The rules for sports I consider "unconventional" are as follows:It cannot be a major sport in any country (therefore no rugby, cricket, polo etc.)
It cannot be an Olympic sport; therefore no skeleton (see future Top 5 most ridiculous sports)
Honarable Mentions:Dodgeball, The movie sucked. The "sport" is still fuckin' hilarious.
Air Hockey Possibly the only "sport" my wife can ice me at every time.
Mini Golf except for those dame dome hole. You know the ones I'm talking about. The holes that make me go from first to tenth place after 12 goddamn tries to hit the ball just fuckin' right.
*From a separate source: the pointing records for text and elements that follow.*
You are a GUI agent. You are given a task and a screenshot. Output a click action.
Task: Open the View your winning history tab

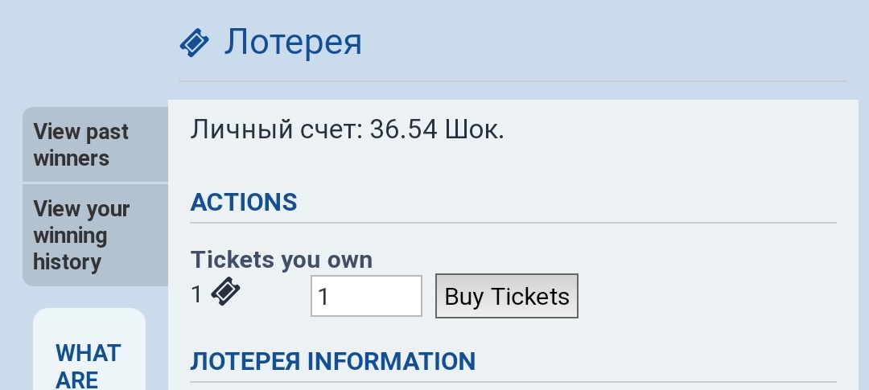click(x=95, y=235)
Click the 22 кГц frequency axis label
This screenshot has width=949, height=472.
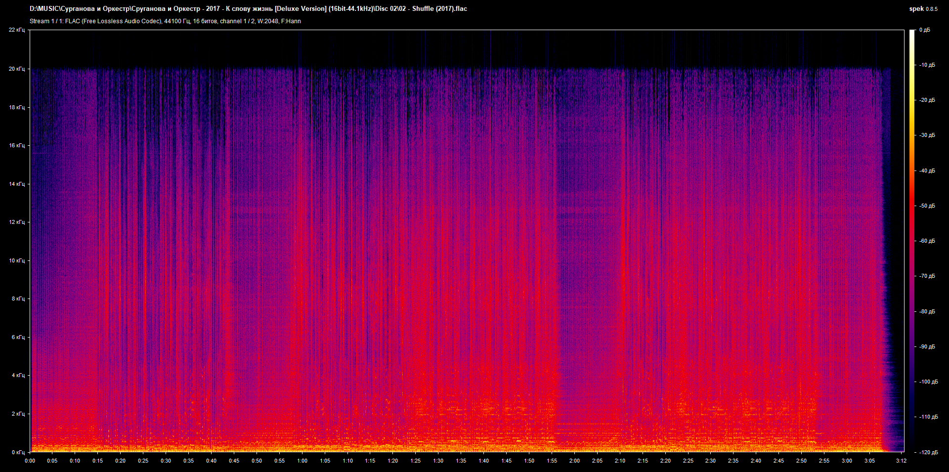[17, 30]
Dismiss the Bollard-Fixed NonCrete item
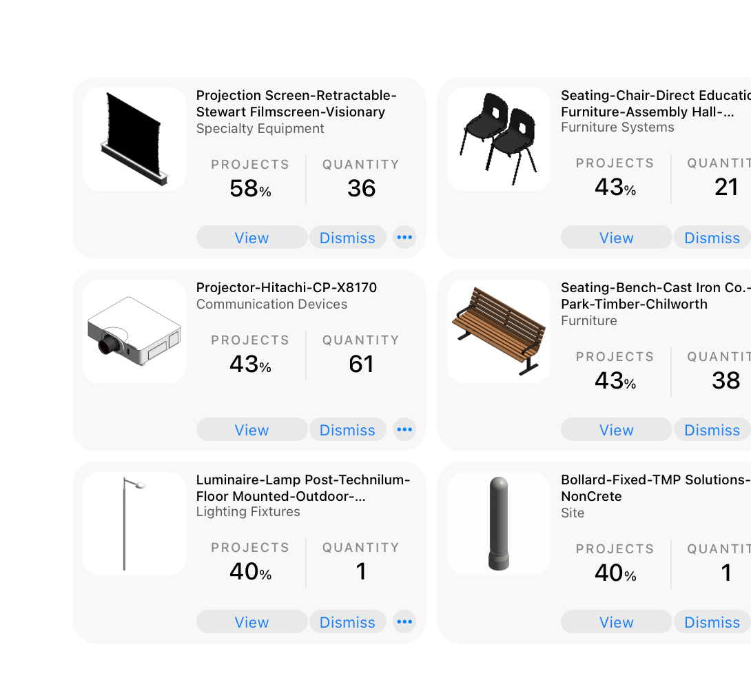The height and width of the screenshot is (700, 751). point(712,621)
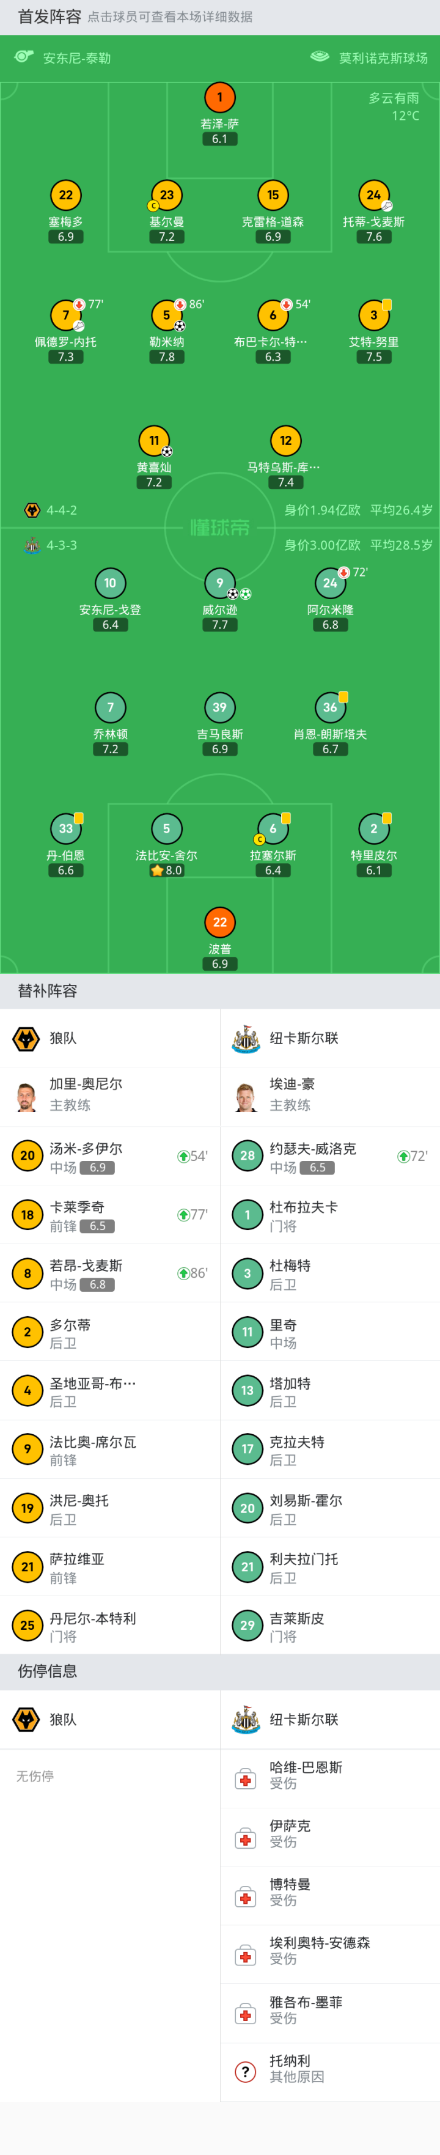
Task: Select Newcastle goalkeeper 波普 number 22
Action: pos(220,923)
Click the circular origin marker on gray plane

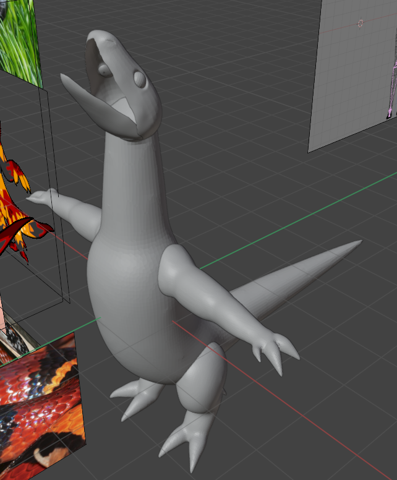(x=361, y=24)
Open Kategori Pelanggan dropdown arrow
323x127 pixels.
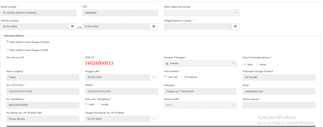point(233,64)
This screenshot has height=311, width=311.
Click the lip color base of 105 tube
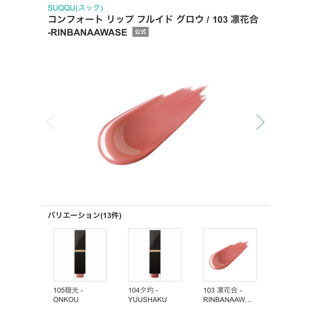pos(80,276)
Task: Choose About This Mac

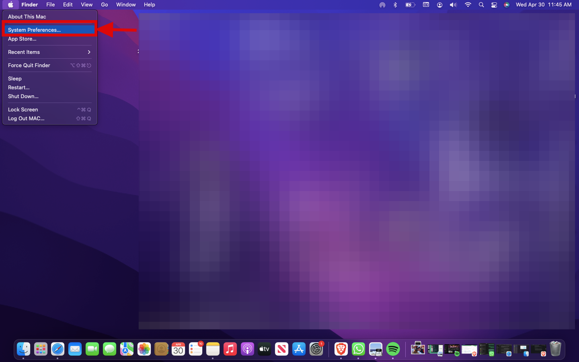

The holes that make you lose a bet with your friends that may or may not have you riding a mechanical bull after drinks that night...well, you get my point.
Sloshball more of a drinking gamr then a sprt. If you need my reasoning on including drinking games in this category, see "Beer Pong" below. Sloshball is a drinking version of Softball.
Frisbee Golf everyone's favorite game to play with their Dad.
Kickball- I haven't played this in a while, but I want to, anyone game?
Calvinball
Look, if anyone actually PLAYED this it would be in the top 5, hands down. Unfourtunately, as far as I know it is only ever played in a comic strip. The best sprt ever played in the best comic strip ever, pherhaps; but still never played by real human beings and their sadly un-imaginary friends. (Since I was once nick-named Hobbes, I deeply regret not including this in my Top 5. Calvin and Hobbes appear in a future top 5, I promise.)
5. Laser Tag
I played this at a bachelor party once. It loses absolutley zero attraction now that you're an adult and "too old enought to play." Barney from How I Met Your Mother will confirm it awesomeness on the show.
4. Beer Pong or Beirut
I have a close friend who is a sports writer. When I asked him if this constituted a sport, this was his reaction...
"Are you kidding me, of course beer pong is a sport. You have to be skilled to excel in something while plastered, and let me tell you kids, I am a mutha fukin champion at this sport. I hit nothing but the last barley and oat in my beer tosses. "
... Look, I have to go with the experts on this one, folks.
3. Paintball
This "sport" gets as far as it does due to sheer awesomeness. It loses some status because it is hard and expensive to play. When you can swing the cost of paintball, do it
.
2. Croquet
Downright awesome. Croquet sets are cheap. Now they even have travel croquet sets so you can okay in the park.
1.Ultimate Frisbee
I used to call it Frisbee Football, but, whatever the name, all you need is a frisbee and a bunch of friends.